TASK INSTRUCTIONS —
Write out the stretch of records from the line containing "Select the lowest" through the line containing "will click(x=149, y=248).", reproducing every line in it without changes.

TASK INPUTS —

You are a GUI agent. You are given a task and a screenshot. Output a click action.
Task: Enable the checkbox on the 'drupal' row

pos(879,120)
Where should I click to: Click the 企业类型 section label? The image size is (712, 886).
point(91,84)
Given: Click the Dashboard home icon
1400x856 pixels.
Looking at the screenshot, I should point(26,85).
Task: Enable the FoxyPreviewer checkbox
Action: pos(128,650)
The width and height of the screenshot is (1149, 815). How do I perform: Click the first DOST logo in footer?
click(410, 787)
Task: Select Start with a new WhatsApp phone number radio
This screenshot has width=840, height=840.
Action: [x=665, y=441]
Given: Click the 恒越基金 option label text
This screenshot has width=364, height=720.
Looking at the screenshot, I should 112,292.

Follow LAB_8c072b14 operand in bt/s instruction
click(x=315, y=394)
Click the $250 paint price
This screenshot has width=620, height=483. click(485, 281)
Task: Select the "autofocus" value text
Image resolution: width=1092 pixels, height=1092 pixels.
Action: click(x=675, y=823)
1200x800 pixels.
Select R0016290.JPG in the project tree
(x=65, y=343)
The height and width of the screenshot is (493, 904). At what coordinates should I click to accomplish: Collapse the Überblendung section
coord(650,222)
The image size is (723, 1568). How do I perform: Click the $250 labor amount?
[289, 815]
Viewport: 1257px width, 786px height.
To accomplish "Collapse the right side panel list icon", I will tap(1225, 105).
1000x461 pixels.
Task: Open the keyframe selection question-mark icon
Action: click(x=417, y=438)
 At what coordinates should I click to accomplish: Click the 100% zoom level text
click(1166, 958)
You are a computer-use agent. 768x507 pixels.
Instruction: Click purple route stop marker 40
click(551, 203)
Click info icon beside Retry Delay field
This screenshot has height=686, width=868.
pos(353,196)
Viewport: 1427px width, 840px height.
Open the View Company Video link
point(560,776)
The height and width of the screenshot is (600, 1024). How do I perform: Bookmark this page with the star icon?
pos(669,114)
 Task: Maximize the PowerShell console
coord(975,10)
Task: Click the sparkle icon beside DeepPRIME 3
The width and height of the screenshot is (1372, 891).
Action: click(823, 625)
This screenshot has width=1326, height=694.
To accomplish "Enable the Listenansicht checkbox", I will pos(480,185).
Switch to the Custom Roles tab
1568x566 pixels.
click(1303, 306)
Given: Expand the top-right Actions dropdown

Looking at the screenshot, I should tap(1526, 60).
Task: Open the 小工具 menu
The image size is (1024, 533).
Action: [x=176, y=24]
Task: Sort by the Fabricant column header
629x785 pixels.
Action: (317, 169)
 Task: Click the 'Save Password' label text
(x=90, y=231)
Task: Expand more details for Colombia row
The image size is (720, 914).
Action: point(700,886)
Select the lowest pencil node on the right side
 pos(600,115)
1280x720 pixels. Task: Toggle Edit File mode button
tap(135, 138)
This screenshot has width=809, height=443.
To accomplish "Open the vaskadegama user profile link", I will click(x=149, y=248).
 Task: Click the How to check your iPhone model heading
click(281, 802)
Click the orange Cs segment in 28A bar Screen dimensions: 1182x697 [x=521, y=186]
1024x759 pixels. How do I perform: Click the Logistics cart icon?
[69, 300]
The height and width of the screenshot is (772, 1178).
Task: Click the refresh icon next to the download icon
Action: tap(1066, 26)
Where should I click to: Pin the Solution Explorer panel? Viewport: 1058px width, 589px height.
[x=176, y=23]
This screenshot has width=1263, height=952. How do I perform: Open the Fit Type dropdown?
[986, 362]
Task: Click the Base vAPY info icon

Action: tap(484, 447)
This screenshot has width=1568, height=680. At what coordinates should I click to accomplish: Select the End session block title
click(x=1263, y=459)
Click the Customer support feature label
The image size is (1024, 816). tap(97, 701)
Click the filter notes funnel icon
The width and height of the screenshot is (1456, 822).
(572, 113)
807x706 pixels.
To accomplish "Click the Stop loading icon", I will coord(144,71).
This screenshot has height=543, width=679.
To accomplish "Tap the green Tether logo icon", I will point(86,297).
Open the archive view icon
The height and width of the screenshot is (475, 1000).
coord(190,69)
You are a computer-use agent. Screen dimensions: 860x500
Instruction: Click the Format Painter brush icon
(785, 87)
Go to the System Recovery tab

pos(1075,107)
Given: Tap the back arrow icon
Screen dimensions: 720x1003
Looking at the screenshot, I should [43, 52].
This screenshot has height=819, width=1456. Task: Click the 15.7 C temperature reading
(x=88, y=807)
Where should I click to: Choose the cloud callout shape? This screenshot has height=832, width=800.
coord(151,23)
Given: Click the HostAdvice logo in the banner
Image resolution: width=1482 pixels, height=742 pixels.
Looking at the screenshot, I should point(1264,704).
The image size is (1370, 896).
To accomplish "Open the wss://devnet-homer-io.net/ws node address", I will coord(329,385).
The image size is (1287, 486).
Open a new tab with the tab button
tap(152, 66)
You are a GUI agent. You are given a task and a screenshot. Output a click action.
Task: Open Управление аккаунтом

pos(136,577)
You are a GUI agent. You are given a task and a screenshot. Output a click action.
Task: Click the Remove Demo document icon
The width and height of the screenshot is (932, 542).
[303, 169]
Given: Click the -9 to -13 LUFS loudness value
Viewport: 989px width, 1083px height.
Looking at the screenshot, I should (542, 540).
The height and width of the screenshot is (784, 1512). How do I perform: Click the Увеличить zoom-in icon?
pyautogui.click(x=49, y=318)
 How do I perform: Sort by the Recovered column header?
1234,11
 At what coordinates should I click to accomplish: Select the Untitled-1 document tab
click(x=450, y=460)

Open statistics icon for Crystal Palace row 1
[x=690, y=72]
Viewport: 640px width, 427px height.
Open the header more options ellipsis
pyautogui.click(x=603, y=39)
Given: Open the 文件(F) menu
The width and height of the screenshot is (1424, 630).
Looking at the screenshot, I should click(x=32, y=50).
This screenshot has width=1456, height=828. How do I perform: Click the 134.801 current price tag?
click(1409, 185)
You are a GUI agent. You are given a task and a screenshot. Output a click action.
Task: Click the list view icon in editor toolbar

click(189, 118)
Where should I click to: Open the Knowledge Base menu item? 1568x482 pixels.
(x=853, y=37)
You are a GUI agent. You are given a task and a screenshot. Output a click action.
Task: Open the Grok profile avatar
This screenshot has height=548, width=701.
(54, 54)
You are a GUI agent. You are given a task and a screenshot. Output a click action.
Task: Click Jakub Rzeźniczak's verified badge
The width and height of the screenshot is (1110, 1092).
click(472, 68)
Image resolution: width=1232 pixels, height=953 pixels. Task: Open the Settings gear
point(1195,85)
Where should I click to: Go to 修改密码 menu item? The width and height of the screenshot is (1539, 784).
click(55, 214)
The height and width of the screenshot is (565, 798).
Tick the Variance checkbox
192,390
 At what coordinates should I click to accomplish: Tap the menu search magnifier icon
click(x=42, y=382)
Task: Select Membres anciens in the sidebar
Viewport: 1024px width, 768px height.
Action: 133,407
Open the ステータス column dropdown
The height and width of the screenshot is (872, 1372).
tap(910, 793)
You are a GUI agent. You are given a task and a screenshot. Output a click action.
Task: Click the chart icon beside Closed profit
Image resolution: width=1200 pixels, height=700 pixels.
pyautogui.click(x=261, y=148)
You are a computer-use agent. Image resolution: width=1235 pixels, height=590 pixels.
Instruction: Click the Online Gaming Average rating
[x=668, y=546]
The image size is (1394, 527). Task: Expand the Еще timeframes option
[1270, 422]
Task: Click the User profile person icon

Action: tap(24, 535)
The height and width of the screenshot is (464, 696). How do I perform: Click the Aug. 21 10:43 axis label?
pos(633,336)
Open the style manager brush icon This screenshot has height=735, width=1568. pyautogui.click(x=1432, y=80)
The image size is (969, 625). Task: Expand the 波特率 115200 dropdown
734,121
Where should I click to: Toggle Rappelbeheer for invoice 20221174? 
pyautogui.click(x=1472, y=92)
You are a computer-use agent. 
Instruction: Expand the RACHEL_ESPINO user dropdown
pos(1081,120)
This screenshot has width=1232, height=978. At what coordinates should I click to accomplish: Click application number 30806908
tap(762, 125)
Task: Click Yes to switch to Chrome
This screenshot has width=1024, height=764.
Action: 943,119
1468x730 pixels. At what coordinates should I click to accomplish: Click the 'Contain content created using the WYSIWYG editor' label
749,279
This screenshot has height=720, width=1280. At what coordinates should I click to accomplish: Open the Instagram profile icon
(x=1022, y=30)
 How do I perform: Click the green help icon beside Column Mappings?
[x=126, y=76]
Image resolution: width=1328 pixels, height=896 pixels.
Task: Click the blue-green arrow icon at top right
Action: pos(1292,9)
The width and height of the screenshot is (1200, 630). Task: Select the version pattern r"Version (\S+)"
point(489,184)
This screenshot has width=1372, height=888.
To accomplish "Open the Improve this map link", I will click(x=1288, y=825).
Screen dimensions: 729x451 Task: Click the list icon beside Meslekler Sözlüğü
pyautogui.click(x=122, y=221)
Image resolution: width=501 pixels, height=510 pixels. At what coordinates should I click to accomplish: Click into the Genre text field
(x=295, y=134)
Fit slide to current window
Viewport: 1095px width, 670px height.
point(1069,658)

FINAL ANSWER —
Select the lowest pencil node on the right side
 pos(600,115)
1280x720 pixels. Task: Toggle Edit File mode button
tap(135, 138)
This screenshot has width=809, height=443.
To accomplish "Open the vaskadegama user profile link", I will click(x=149, y=248).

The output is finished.